### QUOTED PASSAGE:
··········

# Age, schooling questions



## Heisenberg91 (May 13, 2014)

Hi Everyone, 

I just had a couple questions I was hoping I could get answered here. Searched and couldn't find much. Sorry if this has previously been discussed.

1) Do you have the be 21 years old when you take the exam, or would it be satisfactory to be 21 by the time the results come in. As in, if the examination date is on 6/1 but I turn 21 on 6/10, does that mean I cannot take the exam?

2) How much do local/state/federal agencies care about education? I go to a very well respected University and I will be getting some difficult degrees (Chemistry, Biophysics) but because I've always wanted to at least apply to become a police officer, I will be doing so regardless of research jobs/graduate school. Does having a, for lack of a better phrase, more complex degree give you any advantage at all?

Thanks in advance.


----------



## Pvt. Cowboy (Jan 26, 2005)

Mr White, chances are you degrees won't give you much of a leg up. Military service is a much better route to take to nearly guarantee police employment. The FBI however might be interested in your blue meth cooking skills... I mean Chemistry degree.


----------



## visible25 (Feb 7, 2012)

Heisenberg91 said:


> Hi Everyone,
> 
> I just had a couple questions I was hoping I could get answered here. Searched and couldn't find much. Sorry if this has previously been discussed.
> 
> 1) Do you have the be 21 years old when you take the exam, or would it be satisfactory to be 21 by the time the results come in. As in, if the examination date is on 6/1 but I turn 21 on 6/10, does that mean I cannot take the exam?.


Has been answered before, and I find it interesting you cannot find this answer online. What I've learned is that this is agency dependent; some require you to be 21 in order to sit in on the exam, others require you must be 21 at the time of appointment (if you are chosen)


----------



## niteowl1970 (Jul 7, 2009)

If you want to be a cop you have to be dedicated. I was not able to get hired as a police officer but I was hired as a dispatcher. 

I didn't do it for the family, I did it for me, I liked it, I was good at it I was alive.


----------



## LGriffin (Apr 2, 2009)

Heisenberg91 said:


> Does having a, for lack of a better phrase, more complex degree give you any advantage at all?


No. We have Doctors and Lawyers who decide that their field is not for them and they want to become Police Officers. If they score high enough on the exam, they wait in line like everyone else and hope to be called for the next phase.


----------



## Tuna (Jun 1, 2006)

"More complex degree" wow somebody is full of themselves.


----------



## GARDA (Dec 30, 2003)

He may also suffer from an overdose of being educated beyond his intelligence.
We've got enough of those who now wear gold accoutrements and make policy.


----------



## Pvt. Cowboy (Jan 26, 2005)

GARDA said:


> He may also suffer from an overdose of being educated beyond his intelligence.

··········

### ENTRIES SHOWN:

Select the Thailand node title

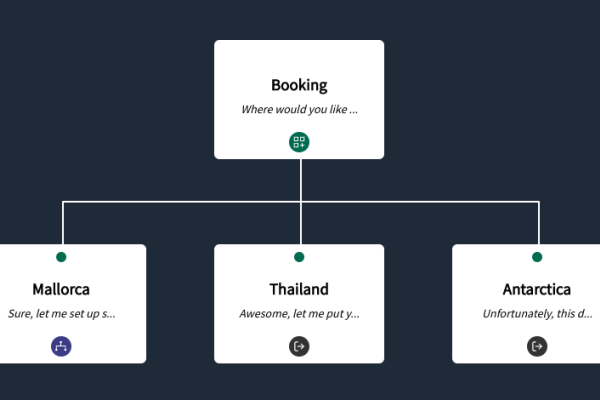tap(299, 289)
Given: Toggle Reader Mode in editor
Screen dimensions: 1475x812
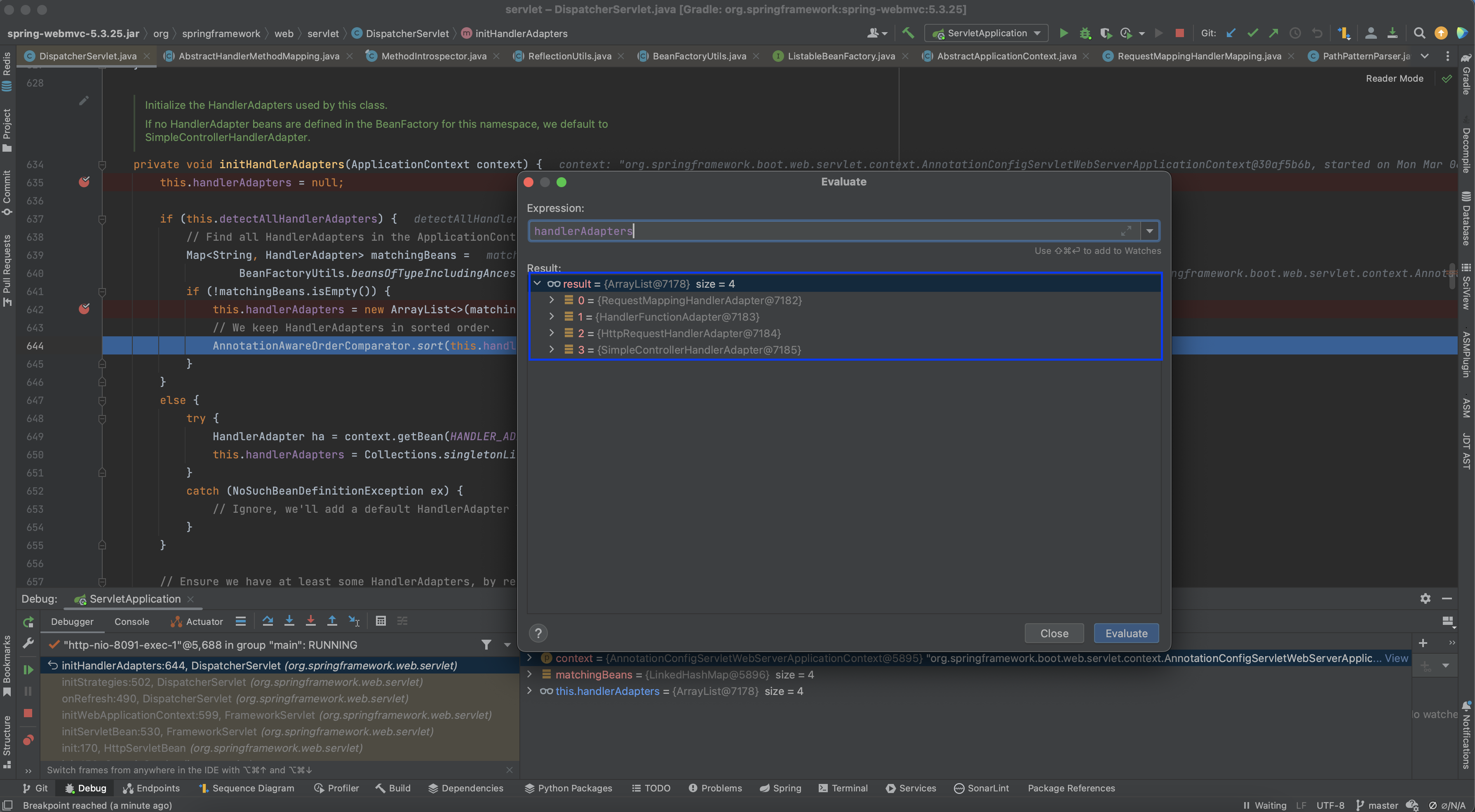Looking at the screenshot, I should click(x=1394, y=78).
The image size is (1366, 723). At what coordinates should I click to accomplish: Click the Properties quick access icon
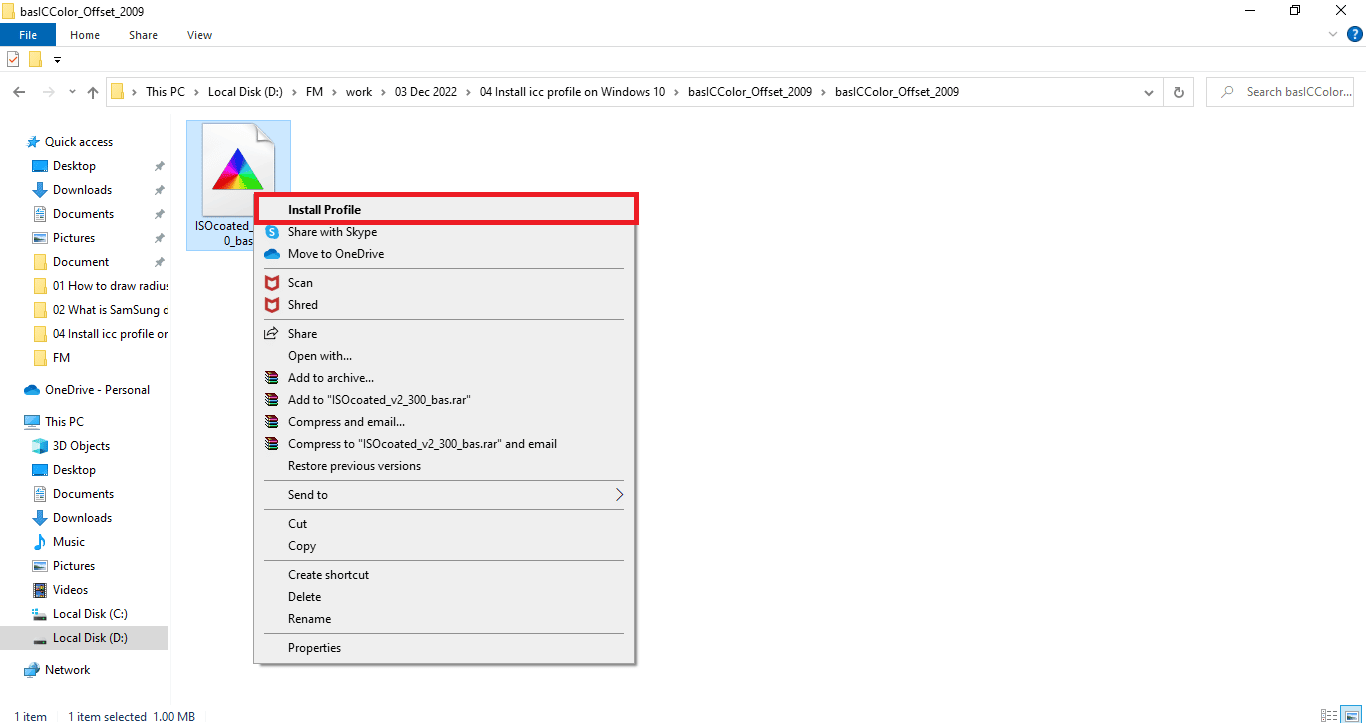pos(13,59)
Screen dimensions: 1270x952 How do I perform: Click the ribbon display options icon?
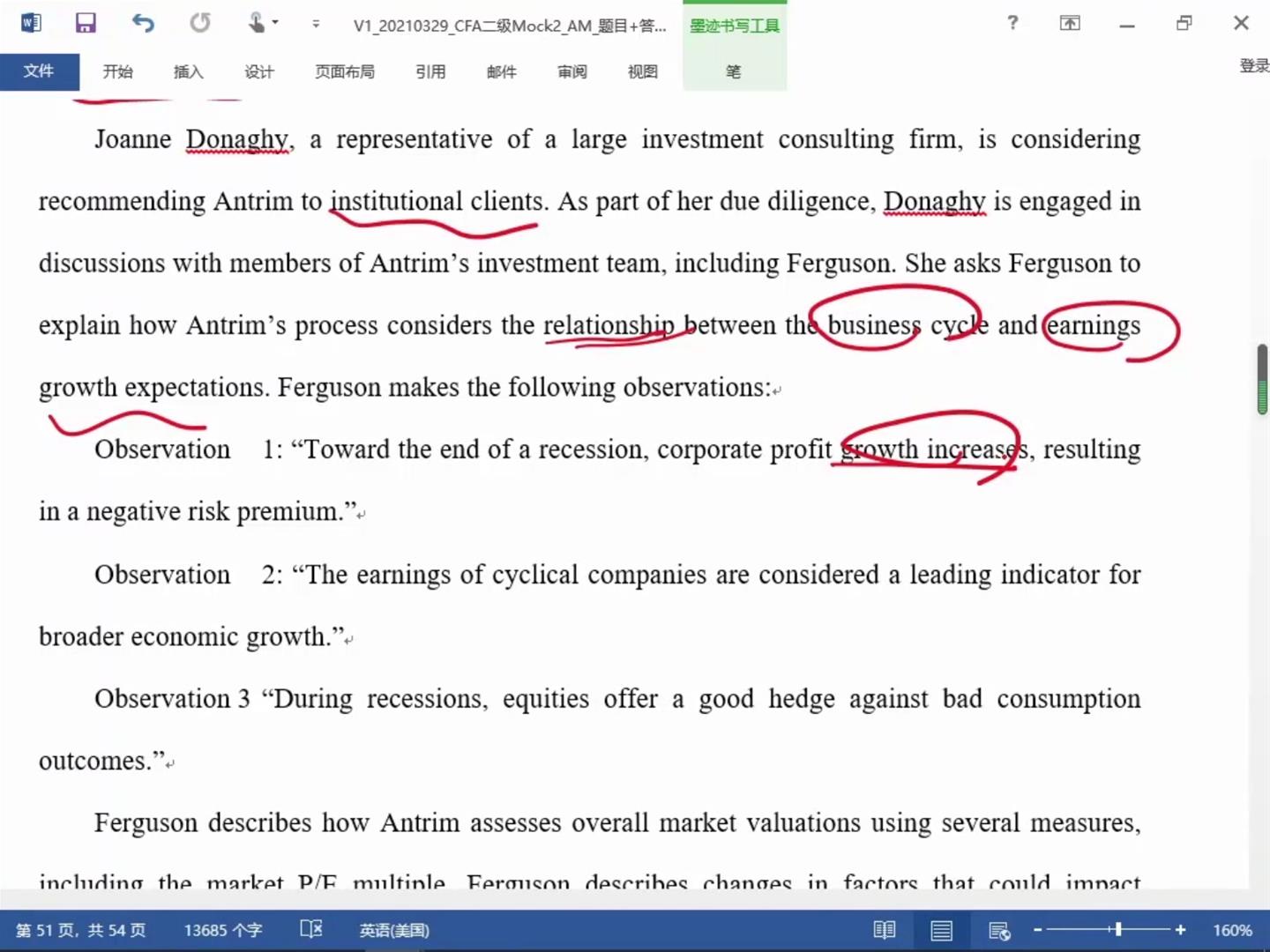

··········

### THE PROBLEM:
Write out the part of the forum thread on age and schooling that opens with the words containing "Mr White, chances" and closes with "mean Chemistry degree.".

### FULL RESPONSE:
Mr White, chances are you degrees won't give you much of a leg up. Military service is a much better route to take to nearly guarantee police employment. The FBI however might be interested in your blue meth cooking skills... I mean Chemistry degree.